## [WHAT YOU ARE ASKED TO DO]
Copy out the following lines word for word, keeping every line as it appears.

## [DATA]

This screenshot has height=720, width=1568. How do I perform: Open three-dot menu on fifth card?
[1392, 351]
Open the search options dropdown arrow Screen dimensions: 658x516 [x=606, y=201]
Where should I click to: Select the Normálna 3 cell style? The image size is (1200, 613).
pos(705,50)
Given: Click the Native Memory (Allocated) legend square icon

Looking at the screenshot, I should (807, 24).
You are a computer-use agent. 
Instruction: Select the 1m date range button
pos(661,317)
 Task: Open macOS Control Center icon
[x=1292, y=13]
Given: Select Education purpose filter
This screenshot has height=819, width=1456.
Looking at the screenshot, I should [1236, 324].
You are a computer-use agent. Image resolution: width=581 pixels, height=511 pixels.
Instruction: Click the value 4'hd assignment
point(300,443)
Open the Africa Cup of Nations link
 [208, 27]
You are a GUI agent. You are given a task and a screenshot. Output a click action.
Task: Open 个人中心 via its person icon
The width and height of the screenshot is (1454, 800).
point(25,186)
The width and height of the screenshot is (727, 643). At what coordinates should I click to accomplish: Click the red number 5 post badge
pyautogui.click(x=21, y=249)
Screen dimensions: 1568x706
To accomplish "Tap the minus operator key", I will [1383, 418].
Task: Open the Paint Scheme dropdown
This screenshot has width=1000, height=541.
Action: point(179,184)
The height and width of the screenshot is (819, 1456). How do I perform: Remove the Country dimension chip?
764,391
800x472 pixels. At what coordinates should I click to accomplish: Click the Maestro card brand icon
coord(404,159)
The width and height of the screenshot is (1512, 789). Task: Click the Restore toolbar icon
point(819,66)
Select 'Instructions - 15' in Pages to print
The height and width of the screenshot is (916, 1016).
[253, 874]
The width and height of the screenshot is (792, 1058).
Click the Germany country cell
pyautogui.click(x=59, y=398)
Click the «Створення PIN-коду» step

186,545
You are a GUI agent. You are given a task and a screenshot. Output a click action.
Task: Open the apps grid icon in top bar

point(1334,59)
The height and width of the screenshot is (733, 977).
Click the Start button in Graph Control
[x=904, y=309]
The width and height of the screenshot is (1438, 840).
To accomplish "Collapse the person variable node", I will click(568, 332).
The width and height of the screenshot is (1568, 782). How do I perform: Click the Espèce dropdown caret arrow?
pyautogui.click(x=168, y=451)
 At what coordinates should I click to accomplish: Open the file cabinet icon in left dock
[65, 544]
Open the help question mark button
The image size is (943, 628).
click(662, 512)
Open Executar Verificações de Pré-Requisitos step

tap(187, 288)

## [ANSWER TO THE TASK]
This screenshot has height=720, width=1568. How do I perform: Open three-dot menu on fifth card?
[1392, 351]
Open the search options dropdown arrow Screen dimensions: 658x516 [x=606, y=201]
Where should I click to: Select the Normálna 3 cell style? The image size is (1200, 613).
pos(705,50)
Given: Click the Native Memory (Allocated) legend square icon

Looking at the screenshot, I should (807, 24).
You are a computer-use agent. 
Instruction: Select the 1m date range button
pos(661,317)
 Task: Open macOS Control Center icon
[x=1292, y=13]
Given: Select Education purpose filter
This screenshot has height=819, width=1456.
Looking at the screenshot, I should [1236, 324].
You are a computer-use agent. Image resolution: width=581 pixels, height=511 pixels.
Instruction: Click the value 4'hd assignment
point(300,443)
Open the Africa Cup of Nations link
 [208, 27]
You are a GUI agent. You are given a task and a screenshot. Output a click action.
Task: Open 个人中心 via its person icon
The width and height of the screenshot is (1454, 800).
point(25,186)
The width and height of the screenshot is (727, 643). At what coordinates should I click to accomplish: Click the red number 5 post badge
pyautogui.click(x=21, y=249)
Screen dimensions: 1568x706
To accomplish "Tap the minus operator key", I will [1383, 418].
Task: Open the Paint Scheme dropdown
This screenshot has width=1000, height=541.
Action: point(179,184)
The height and width of the screenshot is (819, 1456). How do I perform: Remove the Country dimension chip?
764,391
800x472 pixels. At what coordinates should I click to accomplish: Click the Maestro card brand icon
coord(404,159)
The width and height of the screenshot is (1512, 789). Task: Click the Restore toolbar icon
point(819,66)
Select 'Instructions - 15' in Pages to print
The height and width of the screenshot is (916, 1016).
[253, 874]
The width and height of the screenshot is (792, 1058).
Click the Germany country cell
pyautogui.click(x=59, y=398)
Click the «Створення PIN-коду» step

186,545
You are a GUI agent. You are given a task and a screenshot. Output a click action.
Task: Open the apps grid icon in top bar

point(1334,59)
The height and width of the screenshot is (733, 977).
Click the Start button in Graph Control
[x=904, y=309]
The width and height of the screenshot is (1438, 840).
To accomplish "Collapse the person variable node", I will click(568, 332).
The width and height of the screenshot is (1568, 782). How do I perform: Click the Espèce dropdown caret arrow?
pyautogui.click(x=168, y=451)
 At what coordinates should I click to accomplish: Open the file cabinet icon in left dock
[65, 544]
Open the help question mark button
The image size is (943, 628).
click(662, 512)
Open Executar Verificações de Pré-Requisitos step

tap(187, 288)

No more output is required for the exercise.